**Text block**

After the match, BBC Sports John May labelled Greece's victory as the most surprising tournament win in European Championship history, ahead of Denmark's at Euro 1992. May cited Greece's record of never having previously won a match at a major event, as well as their pre-tournament odds, which were as long as 150–1 with some bookmakers. In 2020, Gibbs similarly labelled it the greatest upset in the tournament's history, writing "They entered this grand stage as underdogs but calling the final result a shock almost does them an injustice in reality." Gibbs noted that the calibre of Euro 2004's teams was high; several of the teams were experiencing a golden generation, and "future icons" such as Ronaldo and England's Wayne Rooney made their first appearances at a major tournament. Writers in France's Le Parisien wrote that the Greeks were "heroes of modern mythology who entered into legend and broke the hearts of all of Portugal", and Spain's Marca commented on Greece's style of play, saying "all winners deserve to win and although the debate as to whether they played football or anti-football is valid, the only thing that matters here is winning".

Greece's German manager Otto Rehhagel became the first person to coach a nation other than his own to victory in the UEFA European Championship. He said after the game that "it was an unusual achievement for Greek football and especially for European football". He accepted that Portugal had been the better team technically, but that Greece had won as a result of taking their chances in the game. Charisteas said "We're the best team in Europe and we deserved it", going on to add that it was a "unique moment, which many of us may never experience again". Zagorakis was named as man of the match, and was also given the player-of-the-tournament award by UEFA. Gérard Houllier, one of the decision-makers for the latter award, commented that "Throughout the tournament, as well as in the final against Portugal, he showed leadership quality and skill and technical ability as well as his character". When interviewed, Zagorakis said "I want to congratulate the players. We proved once again that the Greek soul is, and always will be, our strength." After returning home on 5 July, Greece's players held a celebration in the Panathenaic Stadium, and more than 100,000 supporters assembled on the streets between the airport and the stadium to welcome them back. Alluding to construction delays for the upcoming Olympic Games in Athens, Prime Minister Kostas Karamanlis said "These boys taught us a lesson as to what Greeks can do when we really believe in something".

**Entries shown**
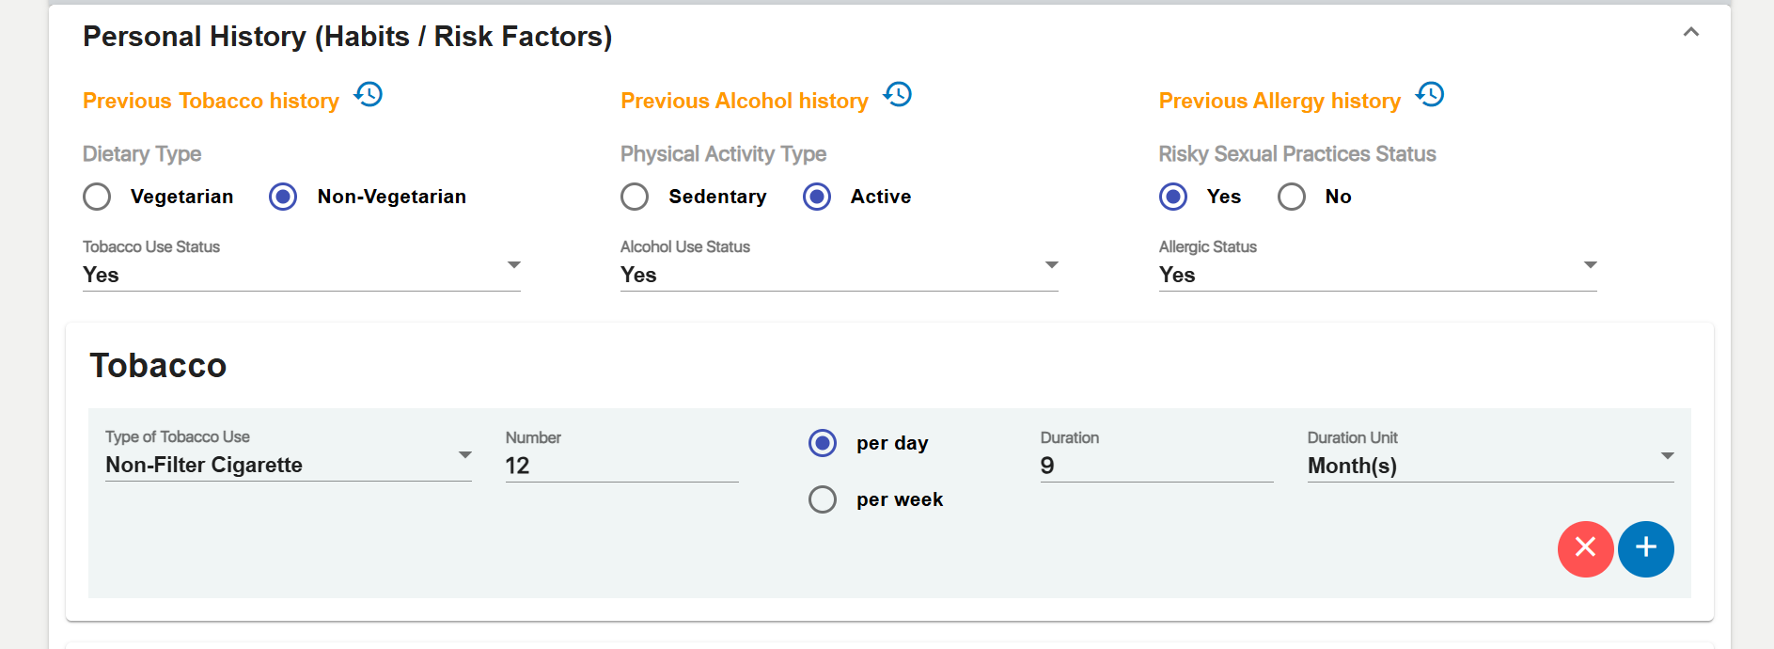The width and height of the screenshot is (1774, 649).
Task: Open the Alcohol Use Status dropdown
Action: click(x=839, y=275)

==

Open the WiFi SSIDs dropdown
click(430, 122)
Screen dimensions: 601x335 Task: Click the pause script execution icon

**Task requirements**
a – In the text on Greece's Euro 2004 victory, where did the Greek players hold a celebration after returning home on 5 July?
b – Carry on the text on Greece's Euro 2004 victory from the point at which it stops.

**Answers to the exercises**
a – In the Panathenaic Stadium.

b –
Portugal manager Scolari expressed his pain at the result, saying that Greece were the better team and lamenting that Portugal had been beaten by "one piece of sloppy defending". He was upbeat about the future, labelling his side "European vice-champions" and predicting that they would win a trophy in the future. Greece failed to qualify for the next major tournament, the 2006 FIFA World Cup, and also failed in their defence of the European Championship at Euro 2008, being eliminated in the group stage. Portugal reached the semi-finals of the 2006 World Cup, where they were beaten by France, and the quarter-finals at Euro 2008. They eventually won the European Championship at Euro 2016.